Kioxia’s LC9 will come in 2.5in U.2 and EDSFF E3.S and E3.L form factors. It uses PCIe 5.0, which can be single full channel or two channels at half speed, to allow solid-state drives (SSDs) to be deployed in storage arrays with two redundant motherboards. Capacity runs to 122.88TB in the 2.5in and E3.S formats, with the full 245.76TB in the E3.L drives.
Kioxia LC9 SSDs will use its eighth-generation BiCS chips, which contain 32 quad-level cell (QLC) NAND circuits in place of the 16 of the previous generation.
The Japanese company has effectively doubled the previously possible capacity of 122.88TB by doubling the chip count and making a wider/thicker drive.
Kioxia competes in 122.88TB flash drives with Phison and Solidigm, but differences in how the manufacturers put them together result in varying performance metrics.
Solidigm’s D5-P5336 controller chip can write data at a maximum throughput of 7.4GBps and writes at a maximum of 3.2GBps. Phison’s Pascari D205V also writes at a maximum of 3.2GBps but reads at 14.7GBps with PCIe 5.0.
Kioxia’s LC9 is slower at around 3GBps for writes and 12GBps for reads. Kioxia doesn’t explain why this is the case, which occurs with the same controller used by Phison. It’s possible some economies have been made somewhere, perhaps in onboard random access memory (RAM), so its SSDs can achieve the 245TB capacity.
Kioxia’s LC9 achieves good scores in random writes, which is consistent with a larger number of NAND chips. It supports 50,000 input/output operations per second (IOPS), compared with 35,000 IOPS for the Phison SSD and 25,000 for the Solidigm product.

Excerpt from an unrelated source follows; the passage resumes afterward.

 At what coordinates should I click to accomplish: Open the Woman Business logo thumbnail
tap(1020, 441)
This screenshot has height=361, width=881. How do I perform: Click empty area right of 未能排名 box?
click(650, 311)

The Phison product wins out when it comes to random reads, with three million IOPS, then Kioxia with 1.3 million and finally Solidigm with 930,000. These results are nuanced, however, because they are biased by rewrites of data stored in cache by the use of differing levels of firmware intelligence to predict hot data.
The presence of RAM dedicated to cache in the Phison product, but not in that from Kioxia, may also explain this. The Solidigm model, already slower due to the use of PCIe 4.0, has 33% less cache than Phison.

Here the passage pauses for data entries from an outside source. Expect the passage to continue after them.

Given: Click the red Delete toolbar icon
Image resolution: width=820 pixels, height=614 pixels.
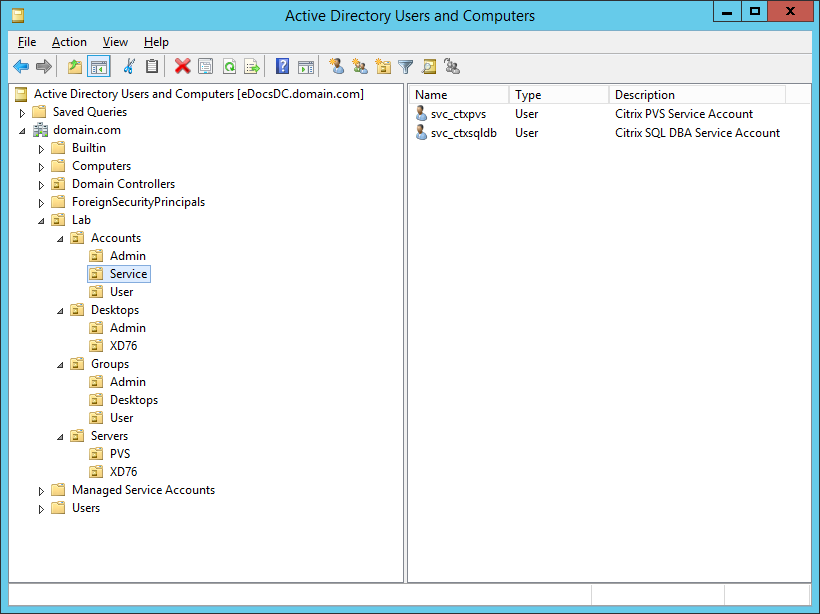Looking at the screenshot, I should [182, 67].
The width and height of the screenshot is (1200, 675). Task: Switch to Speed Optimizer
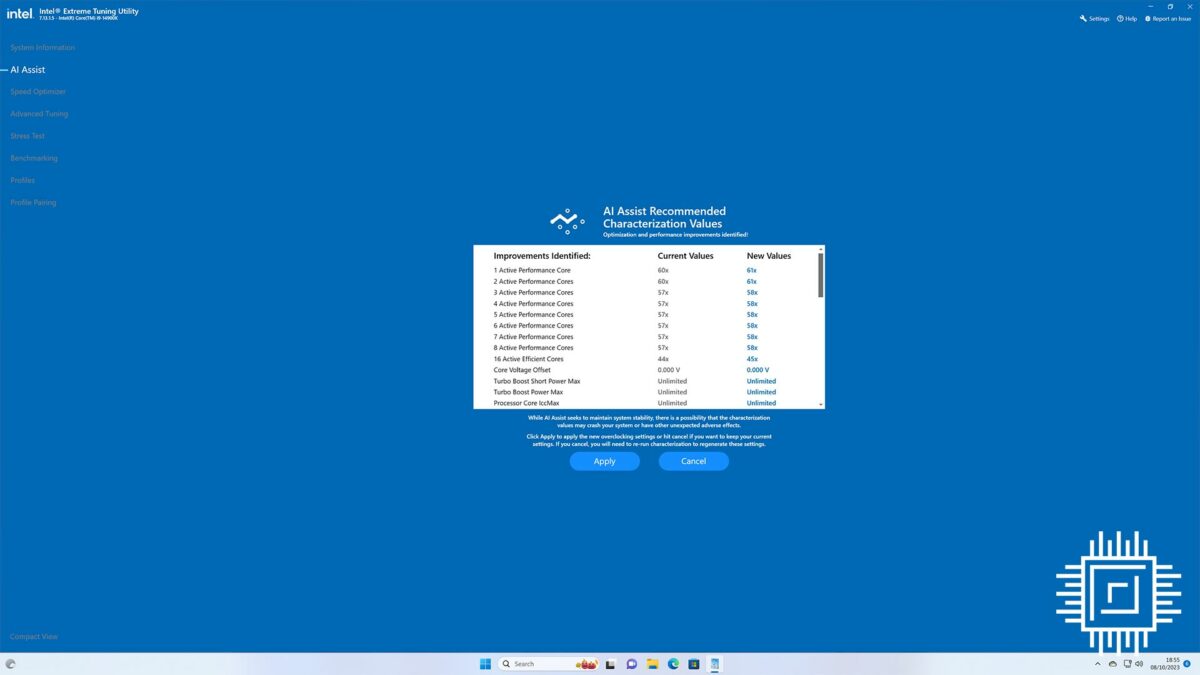38,91
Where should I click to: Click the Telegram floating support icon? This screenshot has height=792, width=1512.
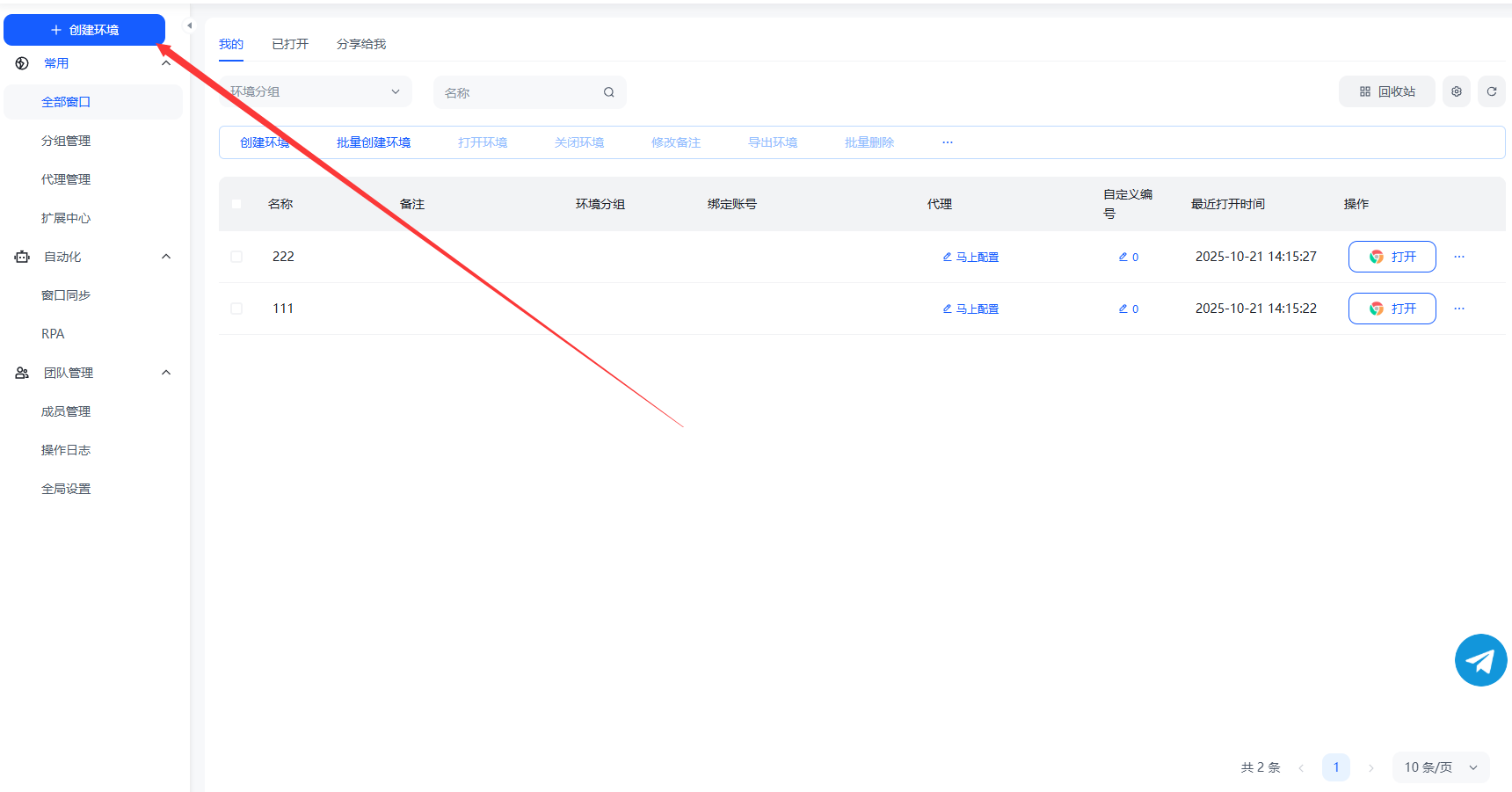coord(1480,660)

All this is in the context of writes that are always slower than reads on QLC SSDs because the firmware must calculate how to store one bit in a cell that can take four. That involves copying any existing bits to RAM, electrically erasing the cell, then writing the update to the same cell or to another cell to which the firmware has given the same logical address.

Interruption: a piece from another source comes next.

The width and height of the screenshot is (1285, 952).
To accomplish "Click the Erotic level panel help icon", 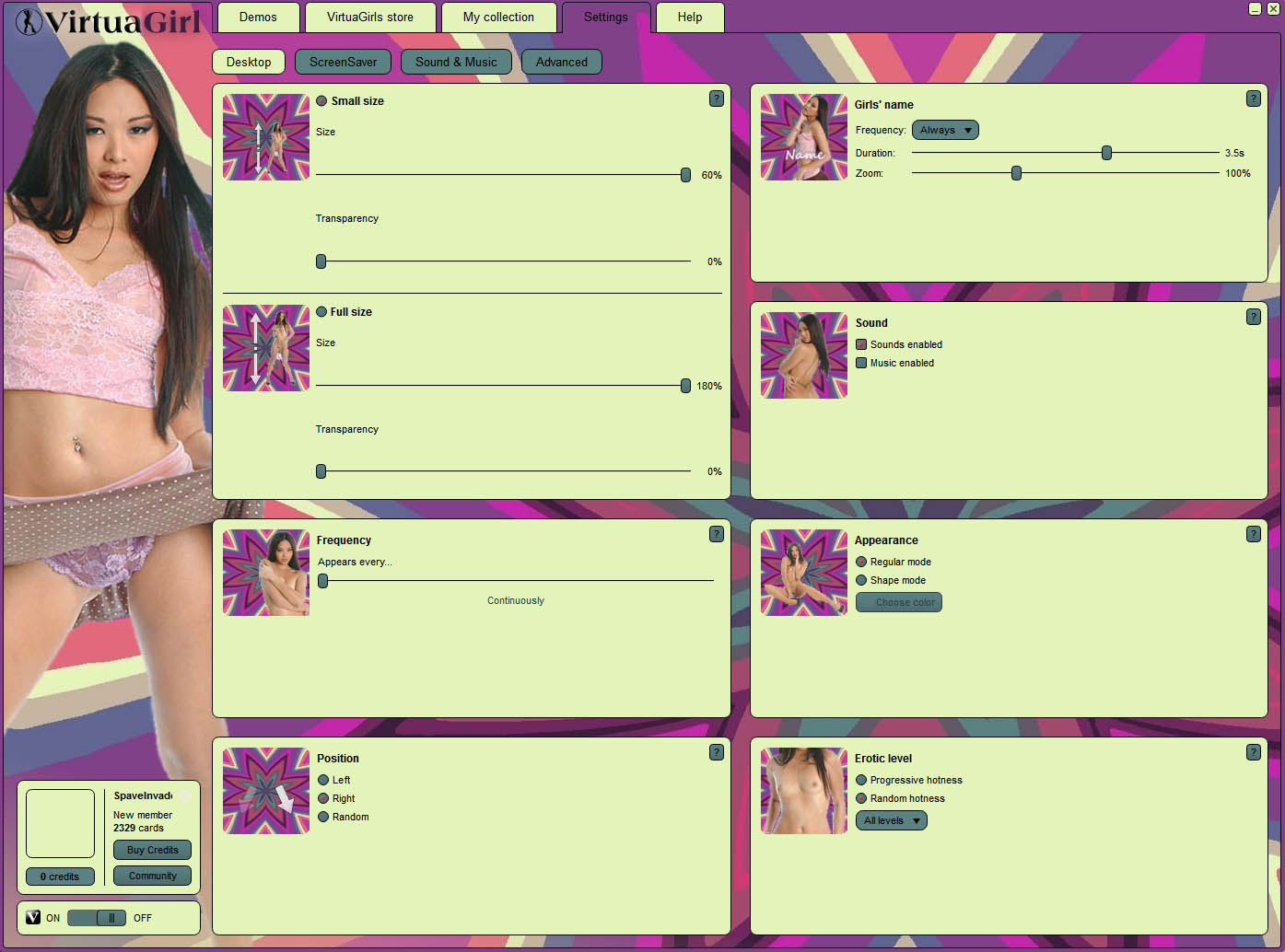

The key to the 245TB capacity of Kioxia’s LC9 product is in the format of the drives. Kioxia has coined the idea of a “2T” format for the E3.L drives that comprise two cards of 122.88TB.
E3 formats are 7.6cm high and correspond to the façade of a 2U storage array. The E3.S and E3.L formats differ in depth (11.28cm compared to 14.22cm). This width and length allows an E3.S to offer the same capacity as a 2.5in drive but with the lower thickness of 0.75cm in E3 drives.
In Kioxia’s E3.L 2T format, the width of the SSD is nearer 1.68cm.
That means that while it is usually possible to install 24 E3 SSDs in a 2U array, the number of 2T SSDs possible is 10 units per machine. That means a 2U array full of 122.88TB SSDs makes for around 2.9PB (petabytes) of raw capacity, while an array full of 245.76TB capacity drives stacks up to 2.46PB.
Despite this, Kioxia said the advantage of the 245.76TB drive lies elsewhere. Namely, that it uses fewer PCIe channels, which means a single array can control more SSDs and use less energy.